(Task directions): Reproduce, with no changes, the line where "Cost for International Students (60, 650)" appears and every subsequent line of the listing, the last one included.

#####

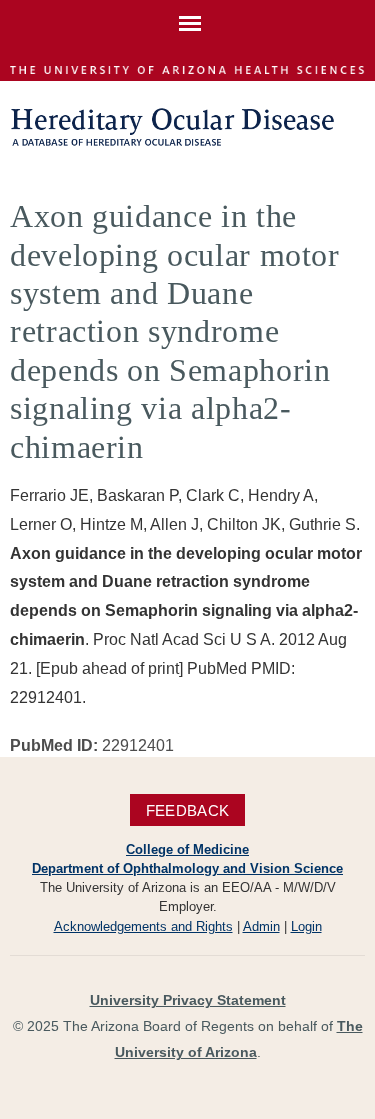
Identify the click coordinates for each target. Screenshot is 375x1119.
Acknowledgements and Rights (143, 926)
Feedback (187, 809)
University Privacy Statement (188, 1000)
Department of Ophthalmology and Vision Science (187, 868)
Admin (261, 926)
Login (306, 926)
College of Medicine (187, 849)
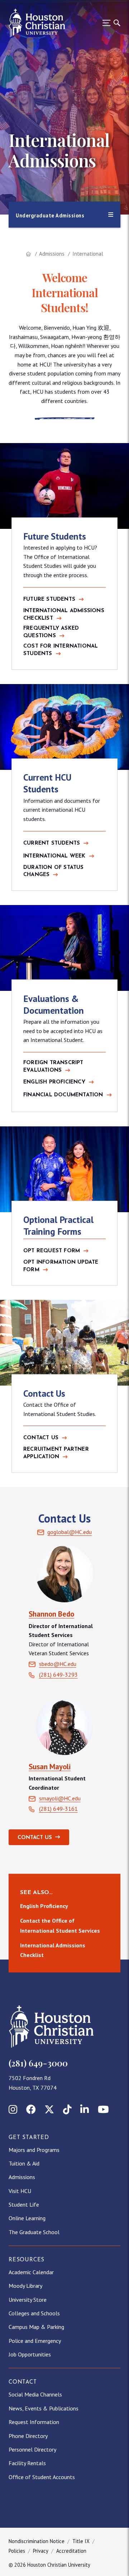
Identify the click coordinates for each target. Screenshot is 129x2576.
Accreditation (71, 2550)
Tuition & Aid (24, 2163)
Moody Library (25, 2285)
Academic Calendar (31, 2272)
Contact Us (40, 1438)
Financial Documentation (63, 1095)
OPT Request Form (51, 1251)
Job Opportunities (30, 2354)
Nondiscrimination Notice (36, 2541)
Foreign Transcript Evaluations (53, 1066)
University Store (28, 2299)
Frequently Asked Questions (51, 632)
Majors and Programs (34, 2149)
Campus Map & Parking (36, 2326)
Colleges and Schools (34, 2313)
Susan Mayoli (50, 1766)
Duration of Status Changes (53, 871)
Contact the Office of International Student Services (60, 1925)
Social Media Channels (35, 2394)
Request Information (34, 2421)
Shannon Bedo (51, 1614)
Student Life (24, 2204)
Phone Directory (28, 2435)
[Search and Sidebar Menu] (109, 23)
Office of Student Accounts (42, 2477)
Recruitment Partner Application (56, 1453)
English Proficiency (54, 1082)
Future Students (49, 599)
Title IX (81, 2541)
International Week (54, 856)
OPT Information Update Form (60, 1266)
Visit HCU (20, 2190)
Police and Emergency (35, 2340)
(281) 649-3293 (58, 1674)
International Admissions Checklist (63, 614)
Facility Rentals (27, 2463)
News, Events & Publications (43, 2408)
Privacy (40, 2550)
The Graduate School (34, 2232)
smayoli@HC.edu (60, 1798)
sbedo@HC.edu (57, 1663)
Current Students (51, 843)
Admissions (51, 253)
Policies (17, 2550)
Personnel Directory (32, 2449)
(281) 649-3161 (58, 1808)
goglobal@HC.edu (69, 1531)
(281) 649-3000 (38, 2063)
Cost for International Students (60, 650)
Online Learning (27, 2218)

#####

(Solved exercise):
Cost for International Students (60, 650)
Online Learning (27, 2218)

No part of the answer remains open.